**TASK INSTRUCTIONS**
When you reach the line in the data below that contains "Task: Click the 16 Mesas Habilitadas figure", please start repeating lines exactly, and stop after the line that contains "1200x648 pixels.", repeating nothing else.

**SOURCE INFORMATION**
━━━━━━━━━━
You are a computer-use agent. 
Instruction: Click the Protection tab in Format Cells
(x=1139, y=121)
━━━━━━━━━━
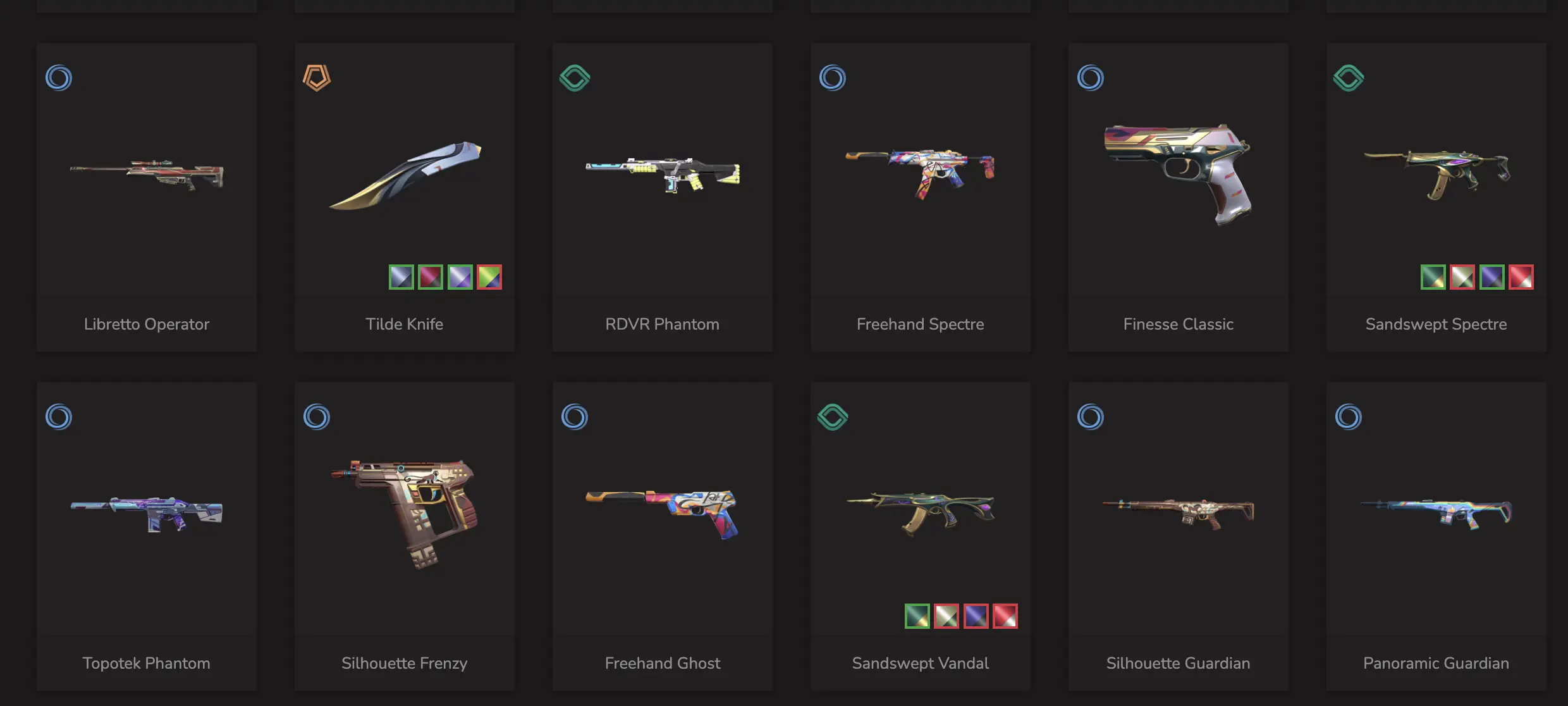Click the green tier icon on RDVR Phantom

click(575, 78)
━━━━━━━━━━
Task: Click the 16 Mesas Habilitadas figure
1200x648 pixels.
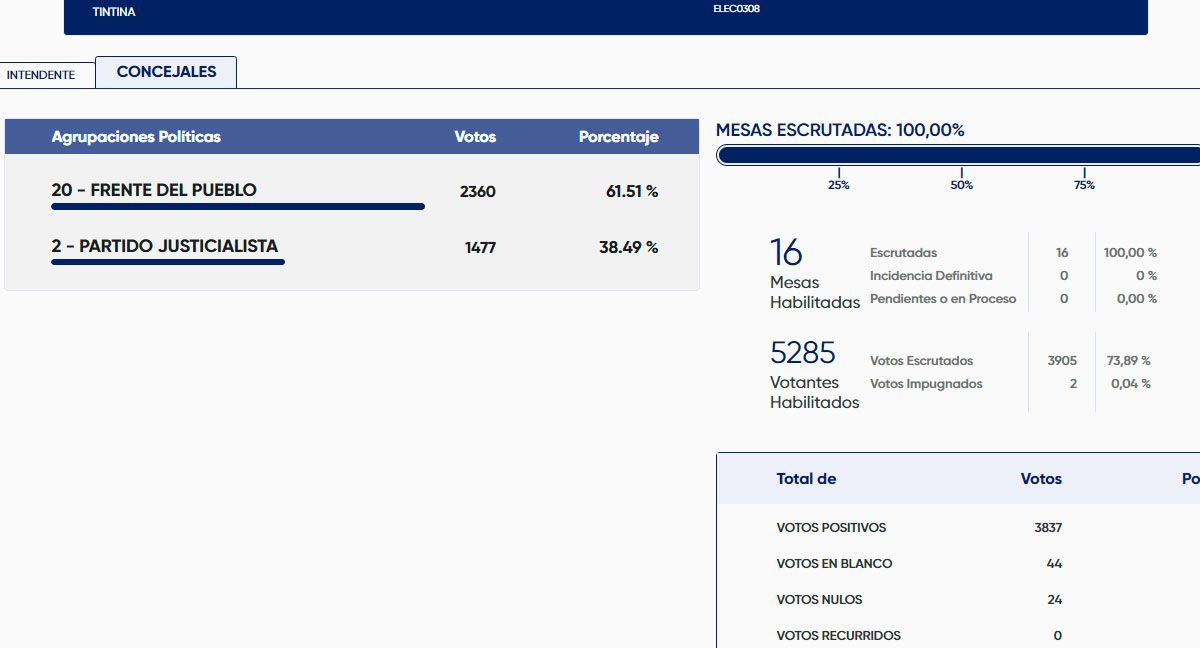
━━━━━━━━━━
**EXERCISE RESULT**
Task: Click the 16 Mesas Habilitadas figure
1200x648 pixels.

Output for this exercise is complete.